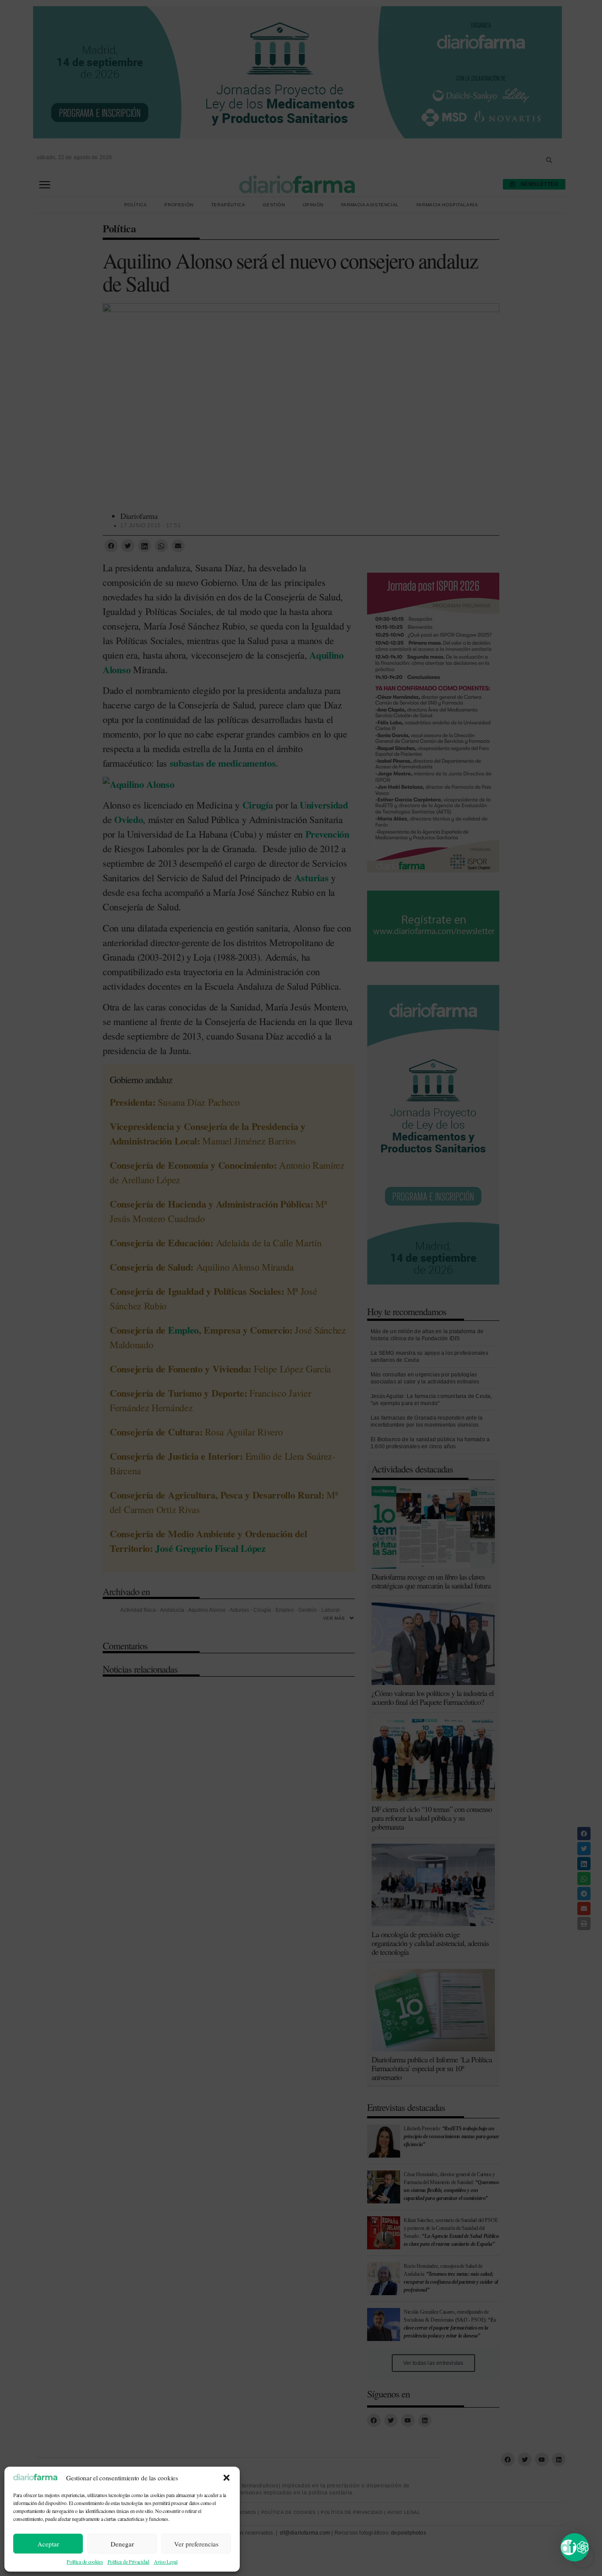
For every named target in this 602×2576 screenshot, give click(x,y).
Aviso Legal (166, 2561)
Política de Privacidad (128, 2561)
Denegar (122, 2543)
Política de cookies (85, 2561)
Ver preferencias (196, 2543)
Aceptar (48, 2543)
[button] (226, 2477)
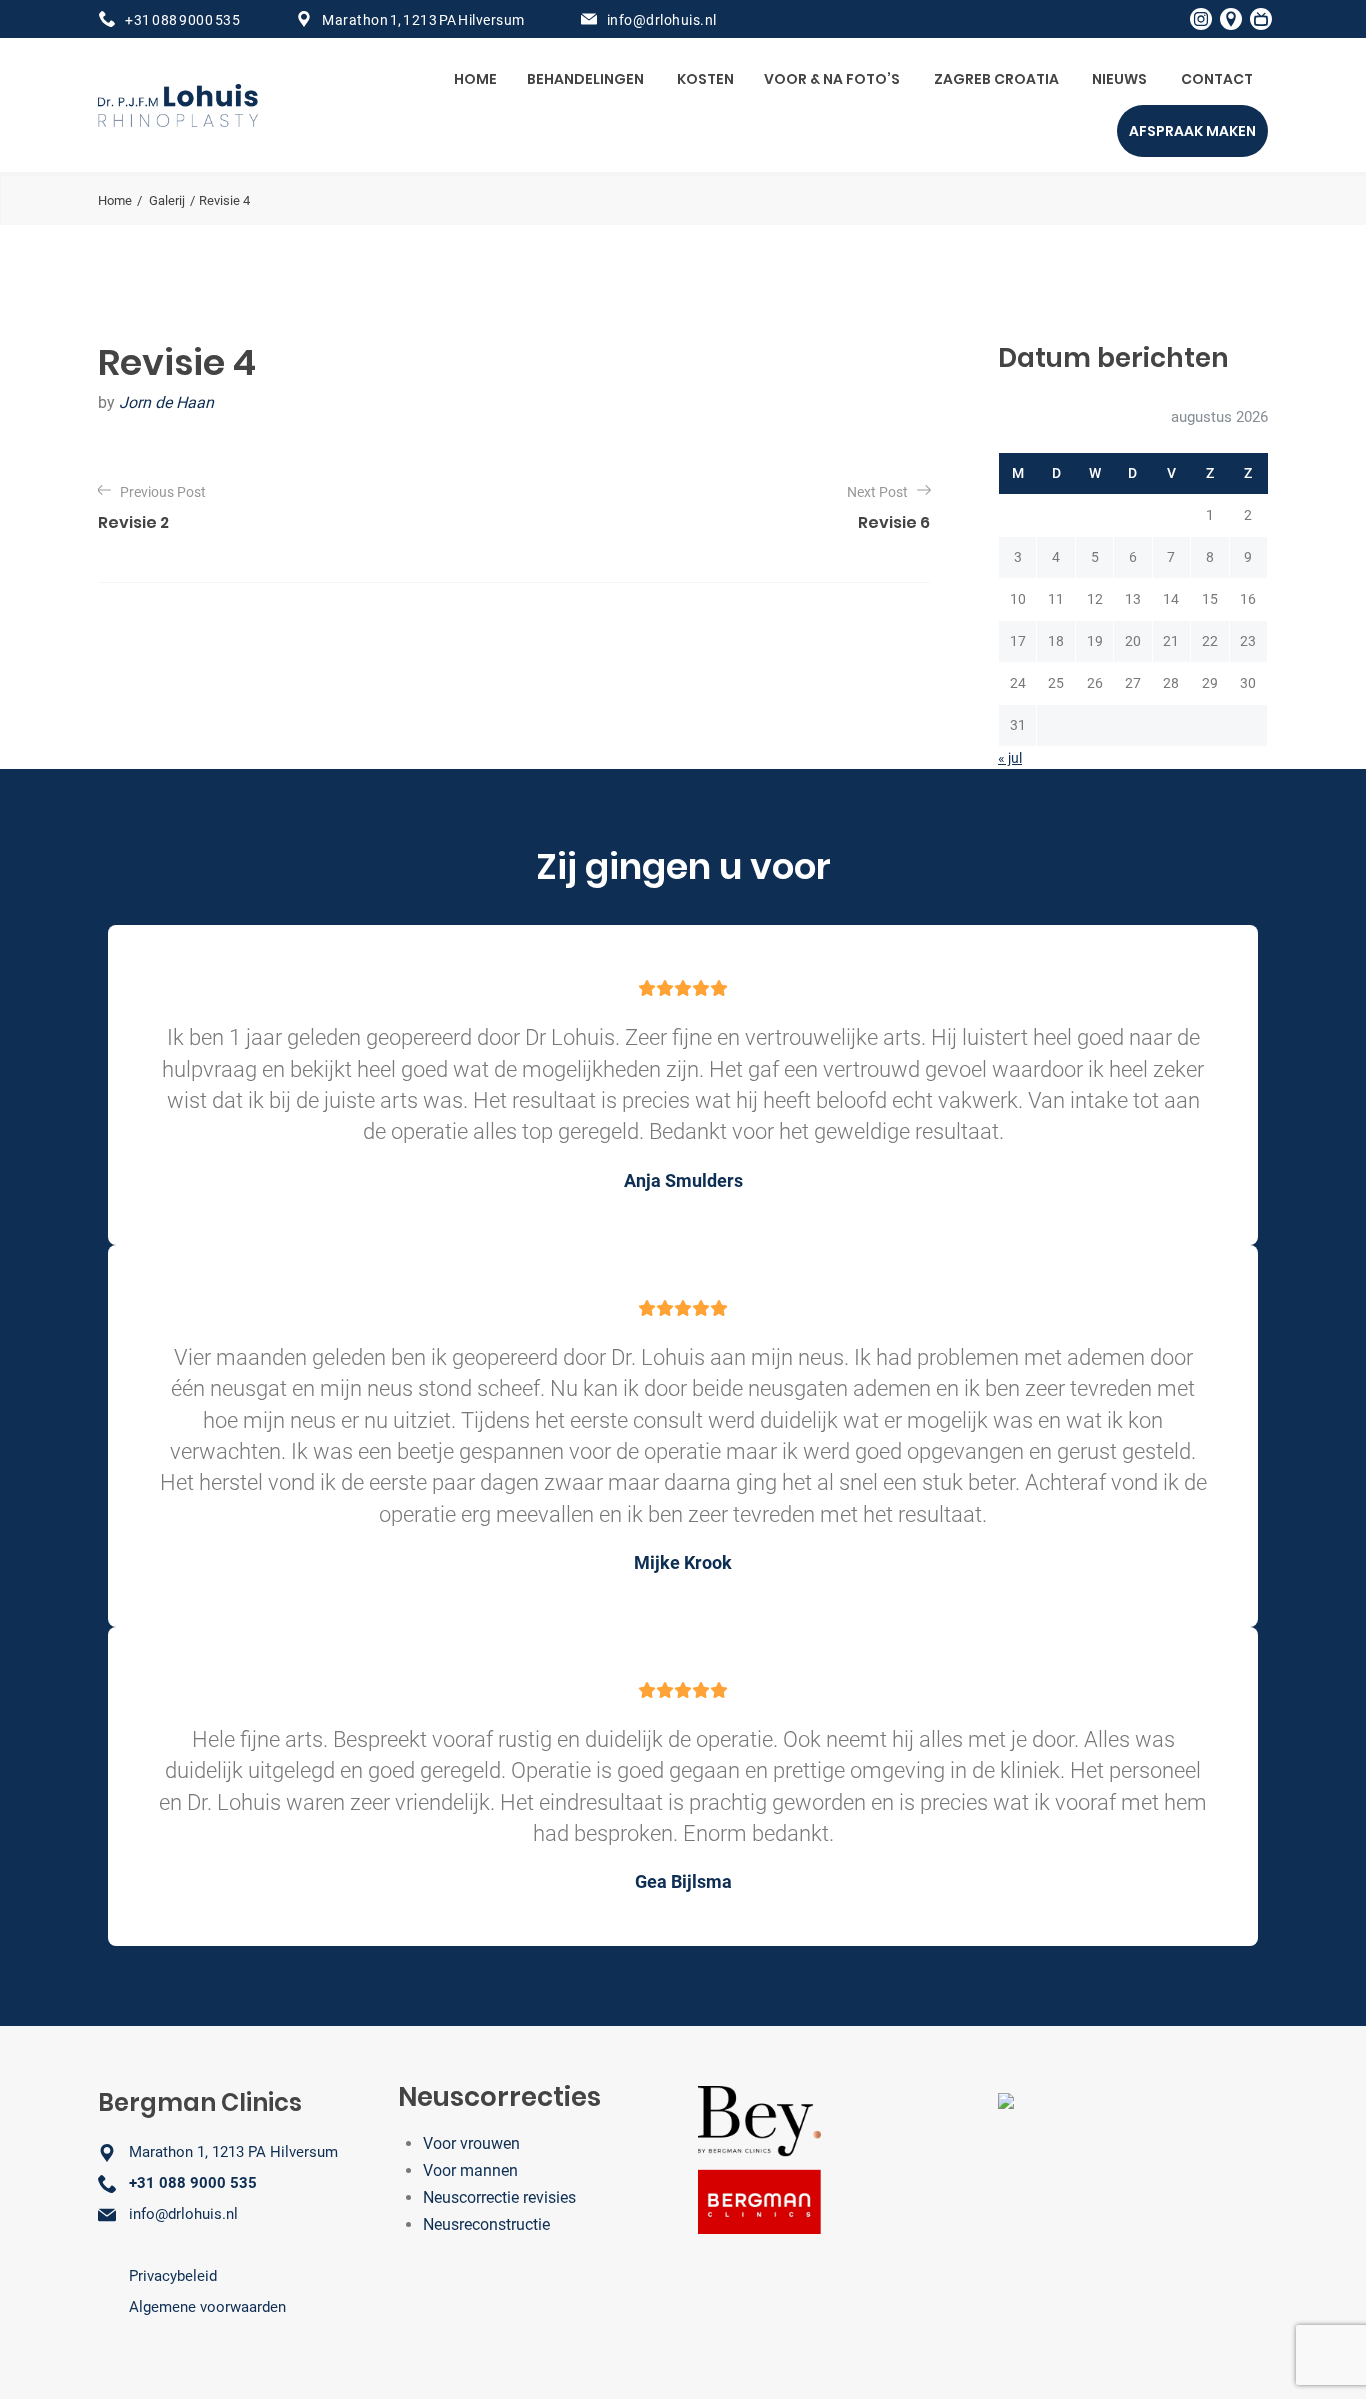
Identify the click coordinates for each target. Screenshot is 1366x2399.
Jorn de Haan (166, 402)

▶ **What to do**:
Using the listing above, show each line with the word "click" in it.

▶ **Output of the exercise**:
For every named target in this 602×2576 screenshot, give click(x,y).
Identify the click coordinates for each target. Screenshot is 1366x2399.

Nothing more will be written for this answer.